Smartphones are fast becoming a digital wallet with access to every part of our lives. From bank details and mortgages to private correspondence and photos, it's all there for the taking. But we have fingerprint security so we're safe, right?
Sadly not - that feeling of safety is starting to crack after hackers have managed to get past Apple's TouchID fingerprint sensor, uncover PIN codes and even penetrated iris scanning security.
So are we smart using our phones to store our lives or is there a better way to make ourselves more secure, no matter the convenience?
The metrics that matter
Since Apple decided to back biometrics on the iPhone 5S, the inclusion of fingerprint readers on smartphones has become commonplace, with many apps and smartphone features now capable of being locked away from prying eyes on nearly all flagship handsets.
Where once it was a case of tapping in a long-winded password on your computer, you can now authenticate your PayPal payments on some smartphones using your fingerprint, no PIN needed.

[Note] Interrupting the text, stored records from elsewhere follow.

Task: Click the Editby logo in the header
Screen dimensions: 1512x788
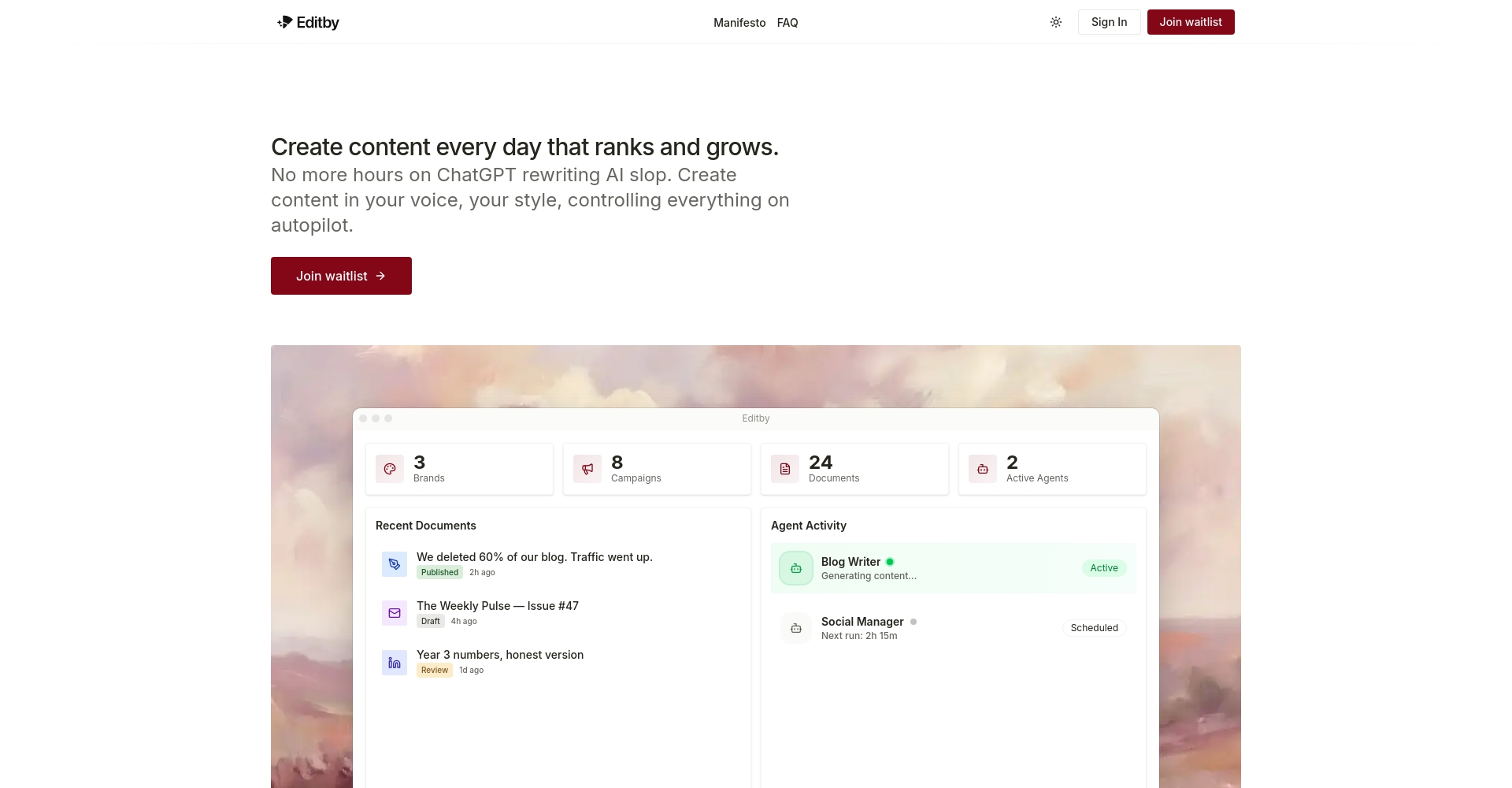Action: 308,22
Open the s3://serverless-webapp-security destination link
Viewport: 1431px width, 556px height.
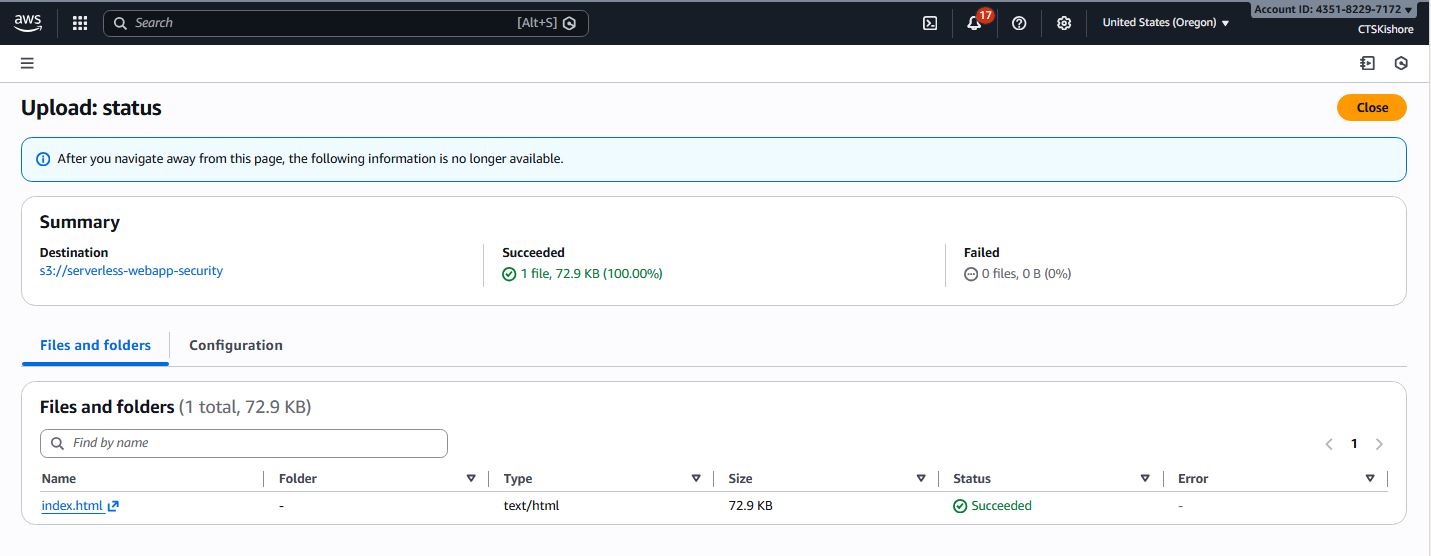(x=131, y=271)
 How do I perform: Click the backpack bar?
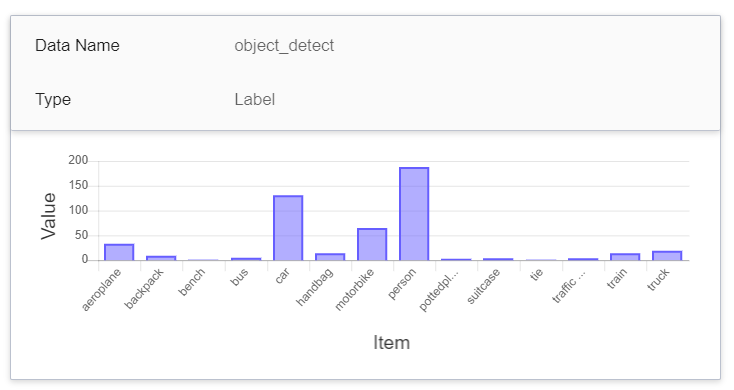(x=161, y=258)
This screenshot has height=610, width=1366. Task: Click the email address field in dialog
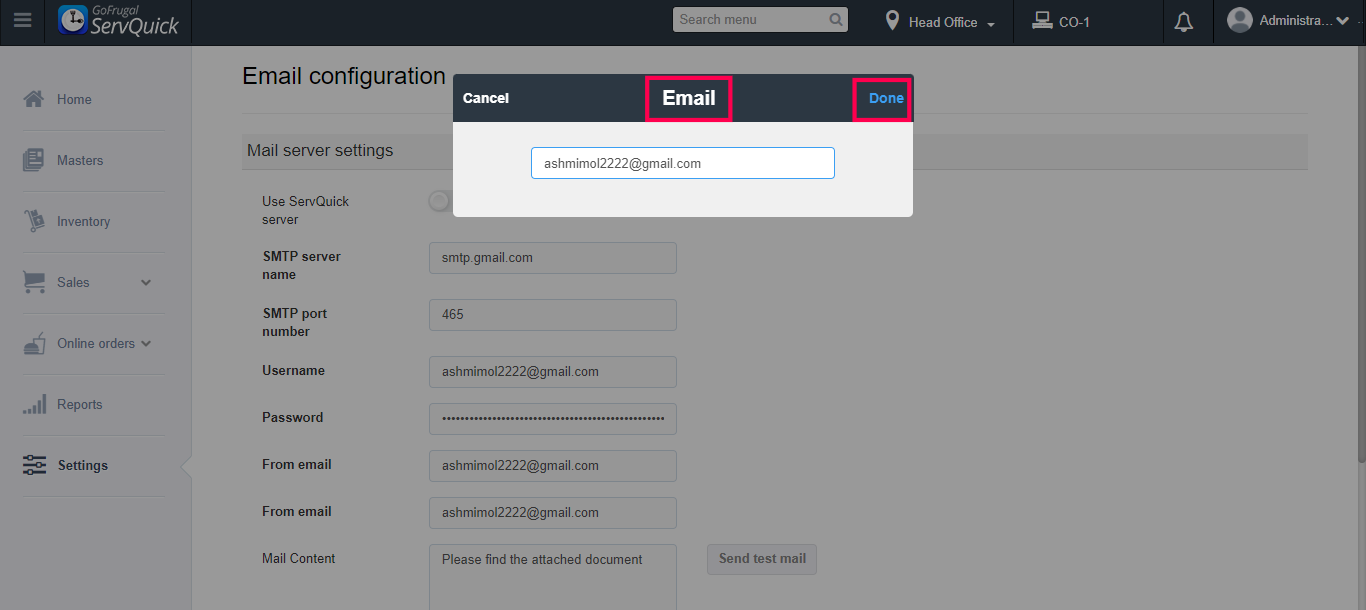pyautogui.click(x=682, y=163)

The worry here is that fingerprints can be quite easily lifted from anything touched - even a thrown away coffee cup when out and about (as long as the prospective bio-thief thinks you're worth the hassle).

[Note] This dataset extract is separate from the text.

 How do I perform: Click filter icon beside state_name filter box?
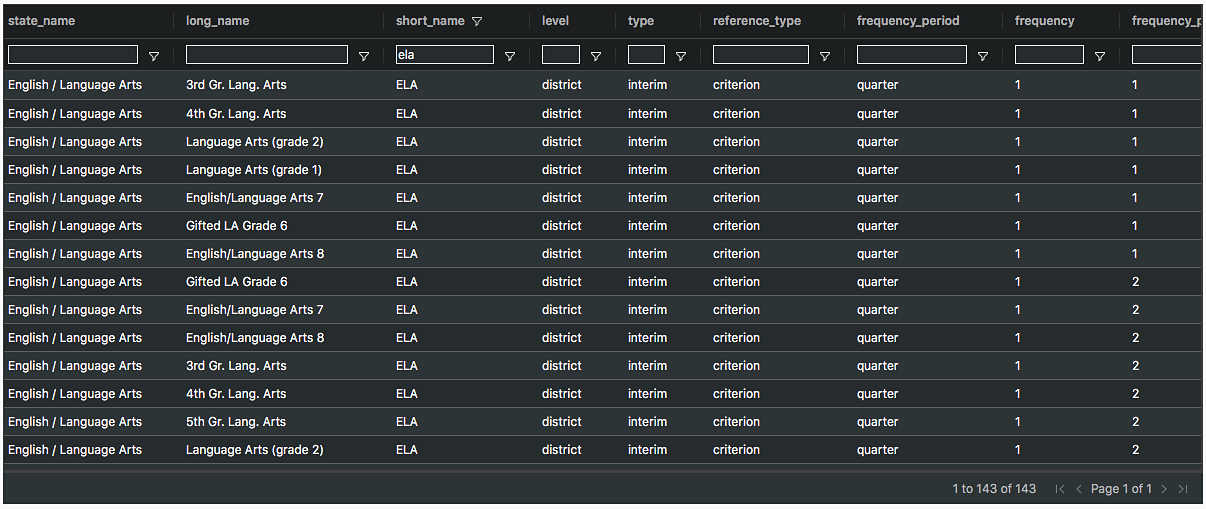tap(153, 57)
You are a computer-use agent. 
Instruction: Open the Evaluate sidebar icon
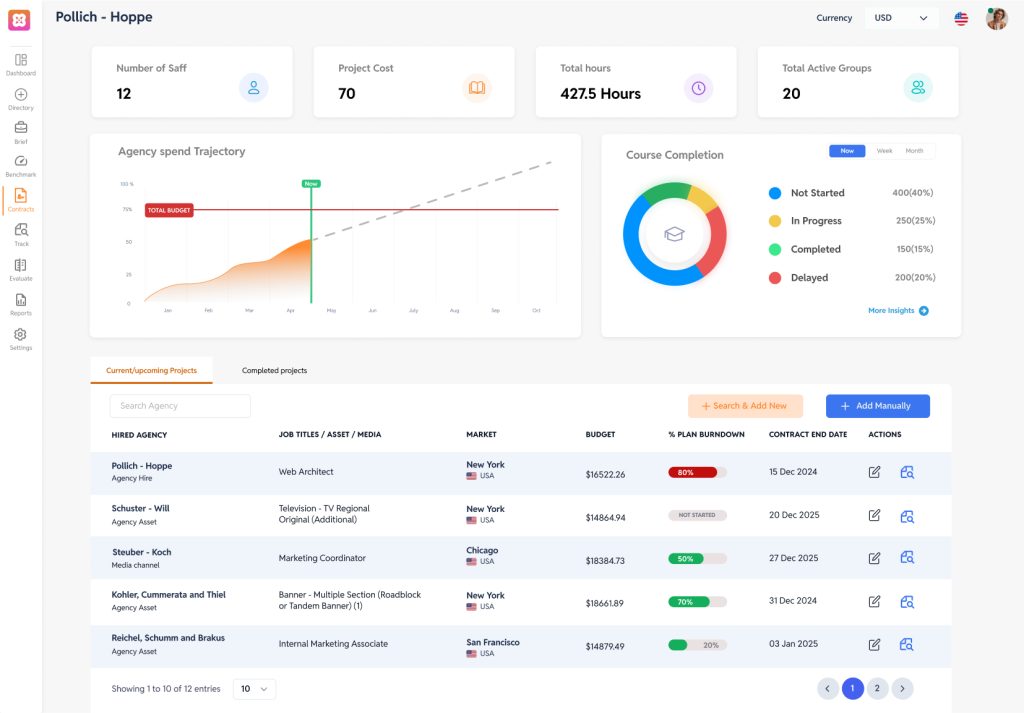pyautogui.click(x=21, y=266)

One hacker, known as Starbug, aka Jan Krisller, now famously lifted the German defense minister's fingerprint using a photo.
Starbug was able to take a photo of the minister's finger and print off a replica using a laser printer. Techradar also managed to hack an iPhone's TouchID, with the help of security company Vkansee, using a blob of Play-Doh – it's that easy.
So what can be done if fingerprints aren't enough? The next step appears to be iris scanning, which is being used on Windows Phones now in the shape of the Lumia 950 and Lumia 950XL, in theory making things even more secure as surely the human eye can't be easily cloned, right?
Apparently not. Despite the complexity and individuality of the human eye, Starbug has devised a way to lift this 'print' too.
Using a 200mm lens SLR camera he once again accessed the German defence minister's details, this time in the form of an iris print. Starbug claims he can copy that image onto a contact lens using a laser printer, which should unlock an iris recognition device.
So we're never going to be safe?
All hope is not lost. Starbug points out that "liveness is very important" (although still maintains that he can overcome it). Certain biometrics work to scan the rhythms of the individual, for example a pulse inside the eye, when iris scanning. This is the future, where simple lifting and printing won't be enough to fool the systems.
And there are more options coming down the line which would be even harder to spoof: NEC has a new method which scans the inside of your eardrum, which is says is unique to each person, to provide instant confirmation you are who you're claiming to be within a second.
It requires you to put in a headphone which emits a sound that sends back a picture of the ear canal, and would be useful for a system that verifies a user before a secure phone call goes ahead - and NEC believes it can have this system live by 2018.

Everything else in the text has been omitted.